"Aí está a usina da crise, nesse conluio de oportunismos mesquinhos, entre aproveitadores e ambiciosos levianos do Congresso. O que foi feito da crítica moral à eleição de Eduardo Cunha para a presidência da Câmara, já como personagem de suspeitas e acusações graves? Onde foi parar a grande reação moral às explicações fraudulentas de Renan Calheiros, quando revelada sua dependência ao cofre da empreiteira Mendes Jr. e mais ilegalidades? Dos dois casos para cá, não sobrou nada de caráter nos deputados indignados e em seus dirigentes partidários para manter um pouco de dignidade na relação com seus ex-criticados?"
Os vencedores e seus aliados
Artigo de Jânio de Freitas publicado na Folha de São Paulo em 09//08/2015
Eduardo Cunha e Renan Calheiros venceram. E venceram andando no fio da navalha. Ambos merecem o reconhecimento de que se impuseram às adversidades e aos adversários. Se amanhã caírem, não será uma negação de sua vitória atual. Nem será surpresa para eles.

Em 24 horas, seus comandados estavam todos, outra vez, de braços com ele. As vestais do PSDB na Câmara perderam os escrúpulos e se entregaram a Cunha. Que se viu de braço dado ainda com PDT e PTB, até então "governistas". Condições ótimas, portanto, para acionar a pauta-bomba, como foi feito.
O que sobrou de voz adversária a Eduardo Cunha, na semana, foram dois editoriais. Mas não é Eduardo Cunha o alvo adequado de críticas à pauta-bomba e ao boicote da Câmara a medidas do "ajuste fiscal". As bombas são criadas na cabeça dele, é certo. Quem as detona, porém, são os peemedebistas de Cunha com o apoio decisivo do PSDB, secundados pelo restante da oposição. E, em certas ocasiões, também de ditos aliados do governo e até do PT.

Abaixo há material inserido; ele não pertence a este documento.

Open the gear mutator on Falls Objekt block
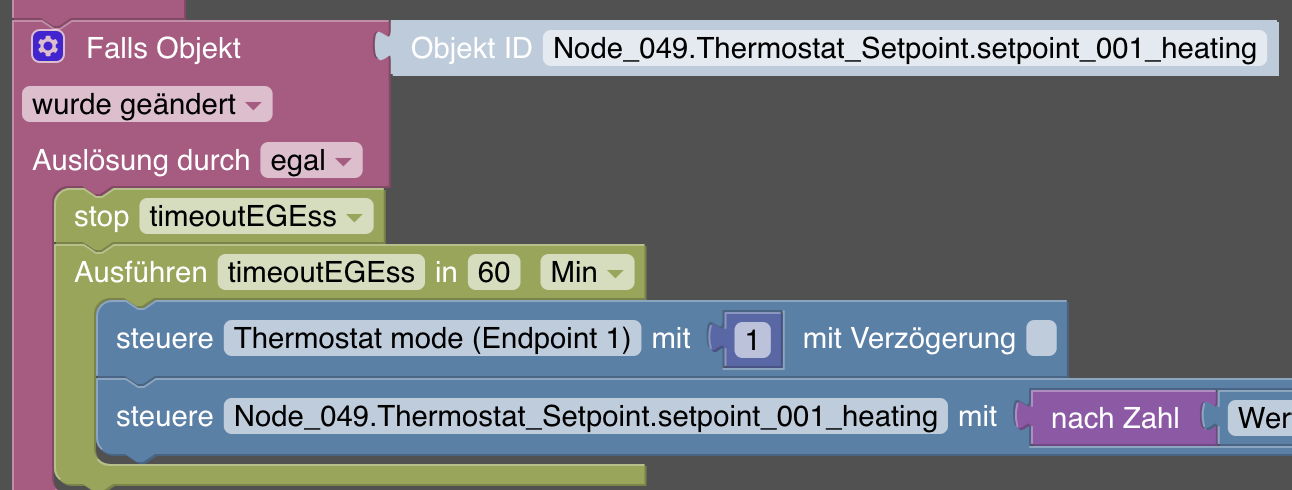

Em artigo na Folha ("Somos todos Câmara", 7.ago), diz Eduardo Cunha: "Não sou ativador de pautas-bomba". E joga uma pequena bomba no colo dos seus companheiros de bombardeio: "As pautas são elaboradas pelo colégio de líderes". Mas também é verdade que a maioria dos líderes, a começar pelos líderes de bancadas oposicionistas, é dominada por ele. E estende a sujeição às bancadas.
Aí está a usina da crise, nesse conluio de oportunismos mesquinhos, entre aproveitadores e ambiciosos levianos. O que foi feito da crítica moral à eleição de Eduardo Cunha para a presidência da Câmara, já como personagem de suspeitas e acusações graves? Onde foi parar a grande reação moral às explicações fraudulentas de Renan Calheiros, quando revelada sua dependência ao cofre da empreiteira Mendes Jr. e mais ilegalidades? Dos dois casos para cá, não sobrou nada de caráter nos deputados indignados e em seus dirigentes partidários para manter um pouco de dignidade na relação com seus ex-criticados?
Não. Logo, merecem estar sob o comando de Eduardo Cunha e Renan Calheiros, beneficiários, porém nenhum dos dois culpado da baixeza alheia. Mas muito menos culpado é o país. E está pagando, no presente e em comprometimentos do futuro, pelo estado ensandecido que a Câmara esparge no país, e se tem chamado apenas de crise.
Pode-se perceber essa origem com clareza, se não houver o propósito preliminar de acobertar oposicionistas e a obsessão de atingir o governo. Nos últimos dias, por exemplo, a situação caótica agravou-se e a pregação de impeachment recrudesceu, com a arrogância de Aécio & cia. querendo derrubar, além da presidente, a própria Constituição em suas regras sucessórias.
O governo errou muito, em política e em economia (vale a pena: para afinal entender o que levou à crise econômica, recupere o artigo fácil e inteligente da professora Laura Carvalho na Folha de sexta 7.ago, pág. A24). Mas o que fez o governo na semana passada que agravou a situação crítica? Nada. Humildemente nada.
Houve o agravamento, no entanto. Todo ele produzido na Câmara e no Senado. Com votações antigoverno, que incluíram o exame de contas de governos passados para preparar a reprovação das contas de Dilma, caminho para o impeachment. E com a ameaça de reprovação à permanência de Rodrigo Janot, como punição à decência do seu atual mandato.
Eduardo Cunha e Renan Calheiros subjugaram parte dos adversários e inutilizaram os demais. Dois vencedores. Apesar de si mesmos.
A propósito, ou quase: antes de discutir a delação premiada, Fernando Soares, ou Fernando Baiano, dado como elo de grandes lances de corrupção envolvendo figuras do PMDB, decidiu providenciar a ida da mulher e dos filhos para os Estados Unidos. Sinal de que alguém perigoso está sob risco de revelações.